Он отнял руки от лица и вымученно улыбнулся. Перед ним стояла Аня, все в той же песочной курточке и голубых джинсах. Только волосы девушка не заплела в косички, а гладко зачесала за уши, и была теперь похожа не на Пеппи с виллы Кунтербунт, а на девочку Гретель из «Пряничного домика».
— Привет. Я искал тебя вчера, но не смог найти.
Аня опустилась рядом с ним на скамейку.
— Ты не переживай так. Здесь всем поначалу трудно, а потом привыкаешь. Я тоже первые дни после того, как меня родители сюда сдали... несколько ночей рыдала, честное слово. А теперь, как видишь... — она потупилась, нервно теребя брелок на застежке куртки, точеную золотистую змейку с зелеными глазами. — Ты уже познакомился с кем-нибудь?
— С парой человек. Встретил бывшего соседа, наврал, что с его дочкой все в порядке.
— А с ней не все в порядке?
— Понятия не имею. Я не успел узнать, сам сюда попал.
— Я вот тоже не знаю, что с моими... Наверное, если не здесь, то здоровы.
— Не факт, — заметил Симон. — Я, например, случайно узнал. А мог бы узнать, но не прийти сюда.
— Ты сам пришел?
— Да. Считаешь, глупость сделал?
— Трудно сказать... Все равно когда-нибудь стало бы хуже.
— А что здесь делают с теми, кому стало хуже?
— Переводят в другой корпус, вон там. Его отсюда не видно, он загорожен высокими елками.

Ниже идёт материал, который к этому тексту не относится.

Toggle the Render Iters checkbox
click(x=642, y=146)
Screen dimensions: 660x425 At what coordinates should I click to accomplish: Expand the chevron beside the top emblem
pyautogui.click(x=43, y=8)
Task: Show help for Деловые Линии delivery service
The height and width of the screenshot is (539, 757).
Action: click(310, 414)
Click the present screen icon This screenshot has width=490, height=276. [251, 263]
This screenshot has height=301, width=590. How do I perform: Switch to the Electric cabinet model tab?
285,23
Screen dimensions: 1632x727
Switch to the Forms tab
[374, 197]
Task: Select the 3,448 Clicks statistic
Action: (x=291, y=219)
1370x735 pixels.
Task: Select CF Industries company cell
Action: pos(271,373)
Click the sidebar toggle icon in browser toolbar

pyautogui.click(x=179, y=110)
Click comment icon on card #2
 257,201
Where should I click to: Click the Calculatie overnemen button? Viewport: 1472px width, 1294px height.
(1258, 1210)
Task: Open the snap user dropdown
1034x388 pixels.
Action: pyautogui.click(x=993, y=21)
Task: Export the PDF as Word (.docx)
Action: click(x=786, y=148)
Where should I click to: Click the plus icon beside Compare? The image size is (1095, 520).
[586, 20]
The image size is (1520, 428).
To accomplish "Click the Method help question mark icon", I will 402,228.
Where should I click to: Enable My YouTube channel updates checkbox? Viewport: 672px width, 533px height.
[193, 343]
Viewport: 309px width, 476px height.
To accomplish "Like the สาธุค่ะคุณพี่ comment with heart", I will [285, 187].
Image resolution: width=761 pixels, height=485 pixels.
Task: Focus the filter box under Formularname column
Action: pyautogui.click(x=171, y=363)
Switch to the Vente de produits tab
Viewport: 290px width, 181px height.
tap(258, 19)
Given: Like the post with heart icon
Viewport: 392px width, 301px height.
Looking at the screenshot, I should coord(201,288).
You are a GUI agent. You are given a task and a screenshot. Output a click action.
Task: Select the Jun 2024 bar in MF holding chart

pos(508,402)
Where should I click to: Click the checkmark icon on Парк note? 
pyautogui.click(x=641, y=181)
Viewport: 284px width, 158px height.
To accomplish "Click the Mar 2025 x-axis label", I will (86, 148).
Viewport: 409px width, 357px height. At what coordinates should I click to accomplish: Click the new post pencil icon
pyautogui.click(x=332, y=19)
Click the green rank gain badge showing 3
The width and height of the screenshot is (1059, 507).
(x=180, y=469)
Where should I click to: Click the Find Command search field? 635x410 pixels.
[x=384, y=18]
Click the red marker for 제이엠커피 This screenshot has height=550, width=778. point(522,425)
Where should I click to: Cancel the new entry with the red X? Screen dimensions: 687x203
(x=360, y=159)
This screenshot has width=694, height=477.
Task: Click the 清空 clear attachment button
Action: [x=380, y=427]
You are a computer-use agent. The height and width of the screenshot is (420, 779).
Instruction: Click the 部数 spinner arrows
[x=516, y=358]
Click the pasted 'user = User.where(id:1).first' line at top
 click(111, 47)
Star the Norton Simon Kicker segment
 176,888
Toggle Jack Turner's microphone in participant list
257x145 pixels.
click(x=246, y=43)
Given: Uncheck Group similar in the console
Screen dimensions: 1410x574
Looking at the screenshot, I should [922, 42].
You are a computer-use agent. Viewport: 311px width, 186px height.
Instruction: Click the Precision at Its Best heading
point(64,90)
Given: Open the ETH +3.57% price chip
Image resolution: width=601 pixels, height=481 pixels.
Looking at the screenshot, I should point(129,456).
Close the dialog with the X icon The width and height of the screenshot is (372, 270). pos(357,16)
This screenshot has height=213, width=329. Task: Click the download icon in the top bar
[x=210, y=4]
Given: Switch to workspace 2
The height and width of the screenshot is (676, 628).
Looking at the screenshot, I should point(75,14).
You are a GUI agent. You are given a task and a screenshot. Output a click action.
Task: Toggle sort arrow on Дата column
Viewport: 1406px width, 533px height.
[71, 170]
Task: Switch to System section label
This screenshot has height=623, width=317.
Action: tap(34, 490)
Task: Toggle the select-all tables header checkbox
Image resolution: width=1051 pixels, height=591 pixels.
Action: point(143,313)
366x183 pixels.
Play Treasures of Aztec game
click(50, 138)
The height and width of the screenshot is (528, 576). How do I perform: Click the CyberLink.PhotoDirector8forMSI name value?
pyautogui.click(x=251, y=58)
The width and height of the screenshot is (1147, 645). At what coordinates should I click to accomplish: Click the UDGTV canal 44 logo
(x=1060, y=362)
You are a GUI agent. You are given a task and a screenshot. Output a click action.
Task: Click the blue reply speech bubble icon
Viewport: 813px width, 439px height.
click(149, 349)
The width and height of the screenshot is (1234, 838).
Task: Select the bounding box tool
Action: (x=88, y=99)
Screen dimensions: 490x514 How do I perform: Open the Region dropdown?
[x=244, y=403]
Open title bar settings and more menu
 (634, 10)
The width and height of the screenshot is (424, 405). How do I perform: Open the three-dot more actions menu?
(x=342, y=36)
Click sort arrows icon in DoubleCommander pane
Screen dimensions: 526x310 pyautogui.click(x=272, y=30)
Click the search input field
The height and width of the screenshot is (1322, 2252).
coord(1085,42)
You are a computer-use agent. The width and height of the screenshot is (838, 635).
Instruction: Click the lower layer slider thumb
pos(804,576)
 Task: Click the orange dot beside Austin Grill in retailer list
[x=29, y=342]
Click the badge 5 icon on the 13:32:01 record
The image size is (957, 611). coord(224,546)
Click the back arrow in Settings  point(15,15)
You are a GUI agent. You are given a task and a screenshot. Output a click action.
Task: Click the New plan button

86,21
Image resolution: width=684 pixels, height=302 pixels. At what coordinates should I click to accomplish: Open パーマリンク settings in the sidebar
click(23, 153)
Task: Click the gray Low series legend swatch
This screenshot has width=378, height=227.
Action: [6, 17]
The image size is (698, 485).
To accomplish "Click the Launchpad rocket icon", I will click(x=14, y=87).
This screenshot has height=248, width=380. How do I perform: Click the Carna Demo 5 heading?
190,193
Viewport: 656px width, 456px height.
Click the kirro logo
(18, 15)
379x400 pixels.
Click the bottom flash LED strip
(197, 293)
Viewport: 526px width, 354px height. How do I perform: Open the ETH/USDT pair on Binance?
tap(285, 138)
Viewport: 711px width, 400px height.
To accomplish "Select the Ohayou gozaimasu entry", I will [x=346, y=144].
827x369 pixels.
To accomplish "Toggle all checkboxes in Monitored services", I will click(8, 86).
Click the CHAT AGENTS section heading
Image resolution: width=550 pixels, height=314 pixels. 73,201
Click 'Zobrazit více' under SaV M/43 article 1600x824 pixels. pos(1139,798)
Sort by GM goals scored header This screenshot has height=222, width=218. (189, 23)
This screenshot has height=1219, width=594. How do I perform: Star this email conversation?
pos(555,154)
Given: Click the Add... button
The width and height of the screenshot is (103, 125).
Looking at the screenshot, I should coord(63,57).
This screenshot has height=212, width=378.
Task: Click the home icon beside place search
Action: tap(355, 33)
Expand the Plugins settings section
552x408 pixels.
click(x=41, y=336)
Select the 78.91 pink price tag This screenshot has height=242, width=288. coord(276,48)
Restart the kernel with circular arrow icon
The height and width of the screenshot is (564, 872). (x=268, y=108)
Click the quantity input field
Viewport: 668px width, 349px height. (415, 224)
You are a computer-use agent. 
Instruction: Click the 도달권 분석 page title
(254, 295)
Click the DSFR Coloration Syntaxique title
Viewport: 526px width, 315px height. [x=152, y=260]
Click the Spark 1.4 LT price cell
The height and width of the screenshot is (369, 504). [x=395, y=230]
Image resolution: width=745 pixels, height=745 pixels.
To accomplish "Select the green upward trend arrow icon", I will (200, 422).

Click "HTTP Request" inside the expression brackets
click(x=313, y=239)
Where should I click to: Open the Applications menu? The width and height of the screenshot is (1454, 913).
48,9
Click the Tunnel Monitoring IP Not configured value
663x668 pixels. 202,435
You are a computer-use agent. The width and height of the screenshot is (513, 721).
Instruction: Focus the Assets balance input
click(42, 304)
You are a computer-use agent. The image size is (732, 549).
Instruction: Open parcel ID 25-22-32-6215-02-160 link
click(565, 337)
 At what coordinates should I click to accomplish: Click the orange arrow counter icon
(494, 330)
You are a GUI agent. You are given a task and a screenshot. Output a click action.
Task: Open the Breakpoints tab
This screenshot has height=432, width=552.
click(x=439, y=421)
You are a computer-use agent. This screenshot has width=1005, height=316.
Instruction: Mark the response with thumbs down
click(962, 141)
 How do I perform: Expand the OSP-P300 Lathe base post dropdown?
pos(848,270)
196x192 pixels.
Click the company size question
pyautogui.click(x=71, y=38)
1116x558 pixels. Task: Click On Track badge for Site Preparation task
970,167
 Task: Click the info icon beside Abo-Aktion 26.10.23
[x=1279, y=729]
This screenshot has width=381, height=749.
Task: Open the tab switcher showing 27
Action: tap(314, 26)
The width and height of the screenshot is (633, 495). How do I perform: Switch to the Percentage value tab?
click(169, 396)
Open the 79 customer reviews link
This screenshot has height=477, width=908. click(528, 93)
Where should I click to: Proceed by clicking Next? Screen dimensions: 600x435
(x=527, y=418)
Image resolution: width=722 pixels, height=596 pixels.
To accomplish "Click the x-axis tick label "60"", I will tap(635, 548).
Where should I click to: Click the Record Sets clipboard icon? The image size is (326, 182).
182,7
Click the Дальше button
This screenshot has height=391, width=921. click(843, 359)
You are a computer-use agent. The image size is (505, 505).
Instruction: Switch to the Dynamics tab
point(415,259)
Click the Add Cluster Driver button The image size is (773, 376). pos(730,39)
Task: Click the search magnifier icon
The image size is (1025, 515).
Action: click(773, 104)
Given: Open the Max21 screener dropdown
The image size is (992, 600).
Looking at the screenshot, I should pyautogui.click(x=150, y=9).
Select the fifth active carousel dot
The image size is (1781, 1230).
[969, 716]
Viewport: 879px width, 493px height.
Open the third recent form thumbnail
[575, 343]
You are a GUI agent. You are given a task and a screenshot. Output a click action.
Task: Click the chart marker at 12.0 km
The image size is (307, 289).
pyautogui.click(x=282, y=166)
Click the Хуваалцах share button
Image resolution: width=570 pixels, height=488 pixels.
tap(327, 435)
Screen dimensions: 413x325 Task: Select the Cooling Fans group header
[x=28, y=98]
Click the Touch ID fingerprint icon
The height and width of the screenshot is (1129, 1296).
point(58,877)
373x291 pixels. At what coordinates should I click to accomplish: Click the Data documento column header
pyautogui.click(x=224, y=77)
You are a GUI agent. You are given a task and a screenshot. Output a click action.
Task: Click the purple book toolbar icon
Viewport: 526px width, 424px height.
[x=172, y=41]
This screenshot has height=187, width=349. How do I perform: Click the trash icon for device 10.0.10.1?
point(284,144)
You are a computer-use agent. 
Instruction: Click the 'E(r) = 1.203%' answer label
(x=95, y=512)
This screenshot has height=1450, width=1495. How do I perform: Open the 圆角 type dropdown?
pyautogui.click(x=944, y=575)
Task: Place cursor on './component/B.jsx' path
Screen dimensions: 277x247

Соловейчик вгляделся в темные еловые заросли. Сизые вершины вздымались плотным частоколом, не позволяя рассмотреть спрятанное за ними здание. Вот, значит, куда помещают этих несчастных. С такими пациентами можно делать все, что угодно.
— Пожалуйста, не думай о них, — робко попросила Аня. — Ведь мы пока еще здесь, правда? Здесь не так уж и плохо... много ярких, интересных людей... есть даже музыкант, а одна девочка сочиняет стихи...
— Я тоже пишу стихи, — признался Симон. — Иногда. И рисую... Хочешь, нарисую твой портрет?
— Хочу! Конечно, хочу!
Можно ли простым карандашом нарисовать цветную картинку? У Симона получилось! Он изобразил Аню такой, какой хотел ее видеть. Милой домашней девочкой, доброй, легкомысленной и счастливой. Стер с лица мелкие черточки усталости и крохотные морщинки боли. Заменил брюки и куртку на длинное платье в стиле «ландхаус», а ветку на заднем плане усыпал темно-фиолетовыми звездочками.
— Не правильно, — засмеялась Аня, — это кусты белой сирени. Через пару недель она зацветет... увидишь, как красиво. А у тебя здорово получилось, даже ветер в листве чувствуется.
— Мир без ветра — мертвый, — серьезно сказал Соловейчик. — Первое, чем должен овладеть художник, это научиться передавать невидимое.
— Я всегда хотела уметь рисовать, — мечтательно произнесла Аня. — Красками. Жизнь такая яркая! Иногда гуляю ночью в саду, смотрю на деревья, цветы, звезды... и представляю себе, как все это ложится на полотно.
— Ты гуляешь по ночам? — изумился Симон. — А можно?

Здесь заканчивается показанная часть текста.